◆ What is required ◆
Note the line where "Viewport: 800px width, 427px" appears in the data below; write it out exactly, along with every line that comes after it to the end.

--

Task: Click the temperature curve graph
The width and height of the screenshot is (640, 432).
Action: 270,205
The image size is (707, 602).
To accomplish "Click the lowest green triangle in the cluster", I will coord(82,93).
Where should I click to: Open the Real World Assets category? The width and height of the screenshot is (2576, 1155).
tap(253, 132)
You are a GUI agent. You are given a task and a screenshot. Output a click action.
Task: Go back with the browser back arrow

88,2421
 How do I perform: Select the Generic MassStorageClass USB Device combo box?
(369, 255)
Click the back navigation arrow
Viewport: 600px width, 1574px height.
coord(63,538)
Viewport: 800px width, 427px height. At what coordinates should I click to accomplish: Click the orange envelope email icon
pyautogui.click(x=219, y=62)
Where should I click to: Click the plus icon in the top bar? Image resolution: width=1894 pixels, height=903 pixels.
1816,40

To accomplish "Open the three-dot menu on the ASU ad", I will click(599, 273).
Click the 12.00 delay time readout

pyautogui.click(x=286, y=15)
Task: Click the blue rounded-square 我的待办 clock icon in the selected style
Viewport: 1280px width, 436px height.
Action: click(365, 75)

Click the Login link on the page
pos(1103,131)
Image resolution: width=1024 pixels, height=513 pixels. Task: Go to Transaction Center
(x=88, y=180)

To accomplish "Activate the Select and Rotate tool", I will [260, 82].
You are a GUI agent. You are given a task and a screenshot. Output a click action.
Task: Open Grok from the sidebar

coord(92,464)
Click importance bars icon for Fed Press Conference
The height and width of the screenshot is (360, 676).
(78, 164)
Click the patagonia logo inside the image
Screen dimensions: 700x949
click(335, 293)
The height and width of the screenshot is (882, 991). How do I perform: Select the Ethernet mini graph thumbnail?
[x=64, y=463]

--

◆ Written solution ◆
Viewport: 800px width, 427px height. At what coordinates should I click to accomplish: Click the orange envelope email icon
pyautogui.click(x=219, y=62)
Where should I click to: Click the plus icon in the top bar? Image resolution: width=1894 pixels, height=903 pixels.
1816,40

To accomplish "Open the three-dot menu on the ASU ad", I will click(599, 273).
Click the 12.00 delay time readout

pyautogui.click(x=286, y=15)
Task: Click the blue rounded-square 我的待办 clock icon in the selected style
Viewport: 1280px width, 436px height.
Action: click(365, 75)

Click the Login link on the page
pos(1103,131)
Image resolution: width=1024 pixels, height=513 pixels. Task: Go to Transaction Center
(x=88, y=180)

To accomplish "Activate the Select and Rotate tool", I will [260, 82].
You are a GUI agent. You are given a task and a screenshot. Output a click action.
Task: Open Grok from the sidebar

coord(92,464)
Click importance bars icon for Fed Press Conference
The height and width of the screenshot is (360, 676).
(78, 164)
Click the patagonia logo inside the image
Screen dimensions: 700x949
click(335, 293)
The height and width of the screenshot is (882, 991). How do I perform: Select the Ethernet mini graph thumbnail?
[x=64, y=463]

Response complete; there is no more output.